**What the task asks**. Which lines run from the one with "800x388 pixels." through the end of the data? Retype them exactly, without pictures.

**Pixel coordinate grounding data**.

==============================

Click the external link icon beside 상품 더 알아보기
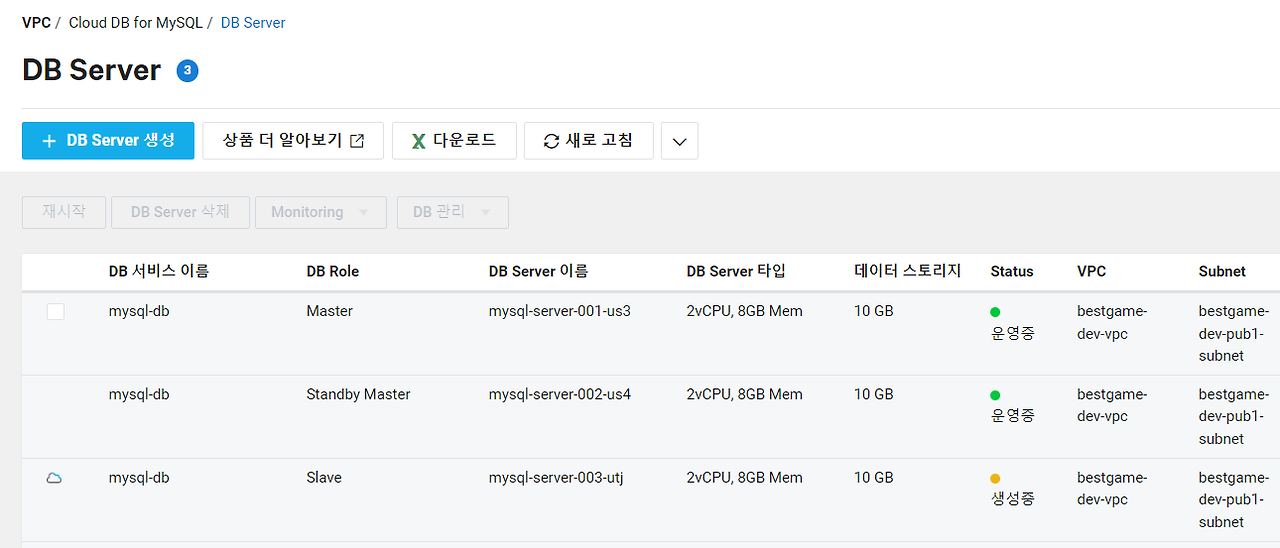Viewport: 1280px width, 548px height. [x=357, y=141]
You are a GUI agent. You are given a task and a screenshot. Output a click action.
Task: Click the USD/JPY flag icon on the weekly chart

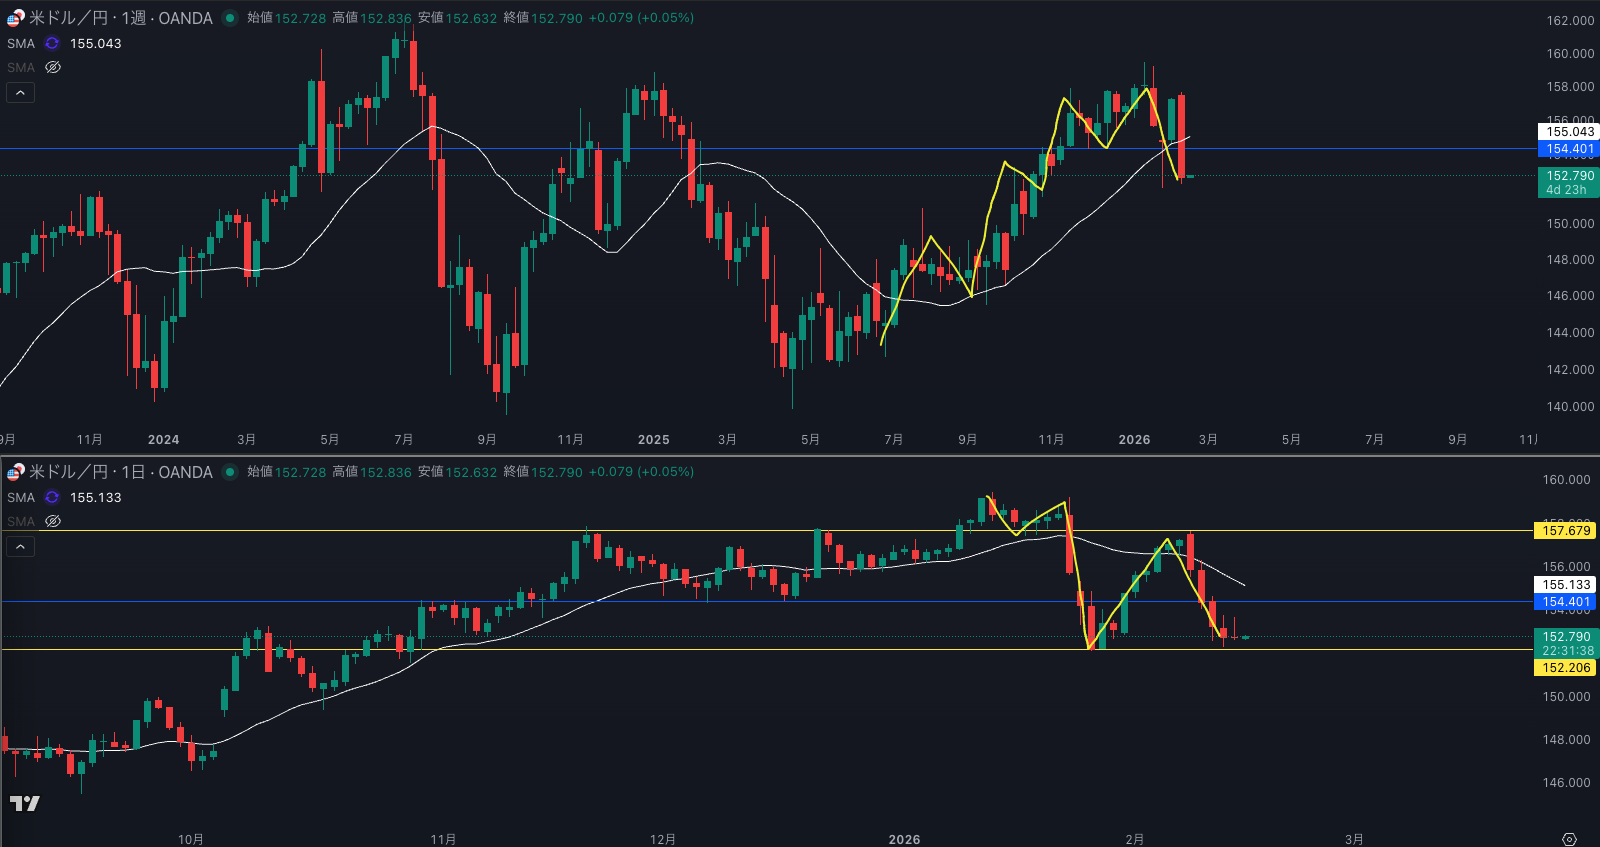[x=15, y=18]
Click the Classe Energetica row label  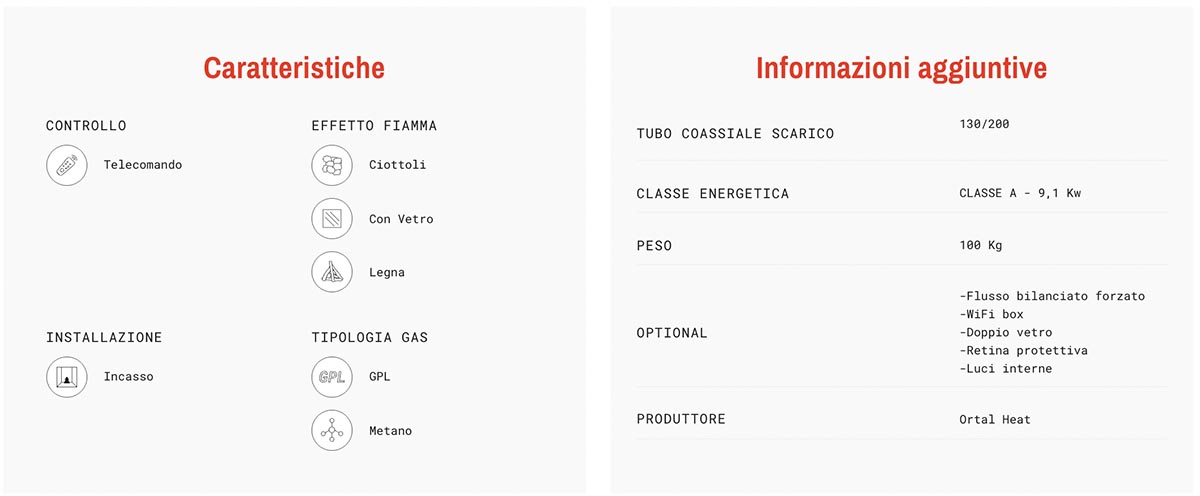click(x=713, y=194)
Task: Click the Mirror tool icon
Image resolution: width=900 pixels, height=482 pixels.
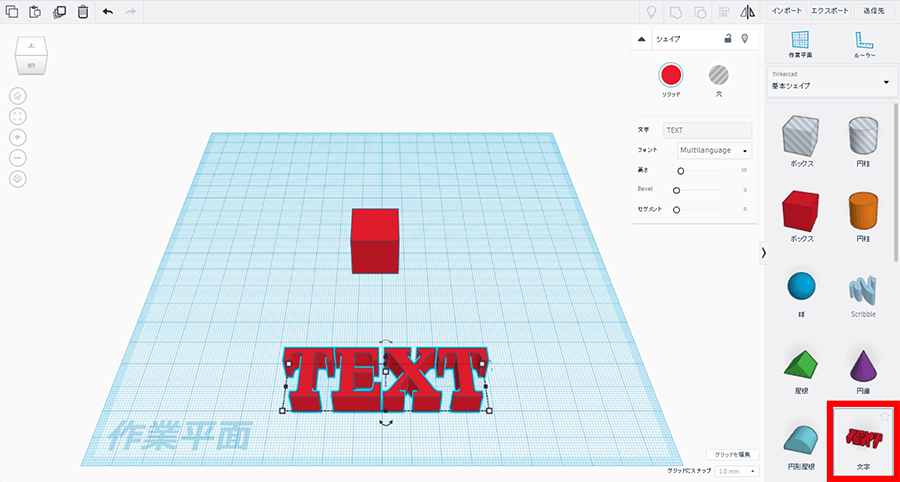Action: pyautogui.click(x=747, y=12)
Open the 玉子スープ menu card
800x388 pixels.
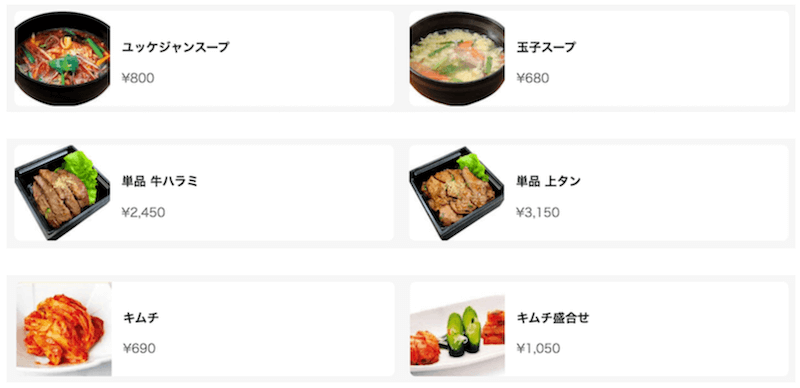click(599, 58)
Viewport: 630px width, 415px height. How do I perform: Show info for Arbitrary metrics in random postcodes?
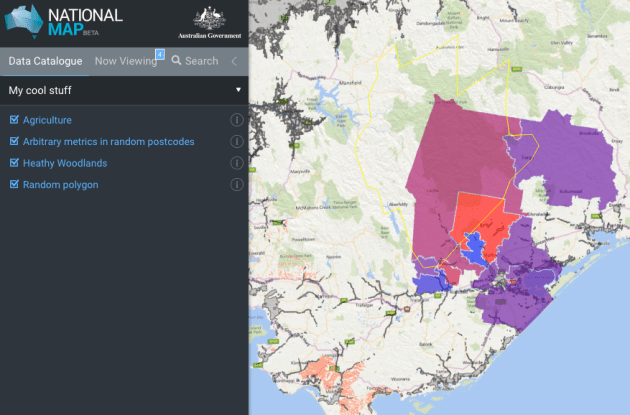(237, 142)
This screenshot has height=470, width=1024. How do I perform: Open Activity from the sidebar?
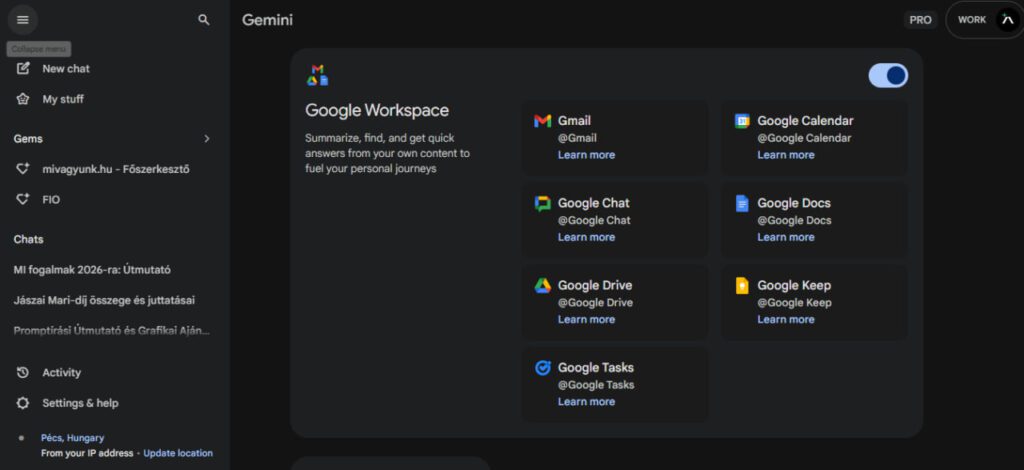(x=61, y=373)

==============================

**Solution for this problem**.
800x388 pixels.
click(599, 58)
Viewport: 630px width, 415px height. How do I perform: Show info for Arbitrary metrics in random postcodes?
(237, 142)
This screenshot has height=470, width=1024. How do I perform: Open Activity from the sidebar?
(x=61, y=373)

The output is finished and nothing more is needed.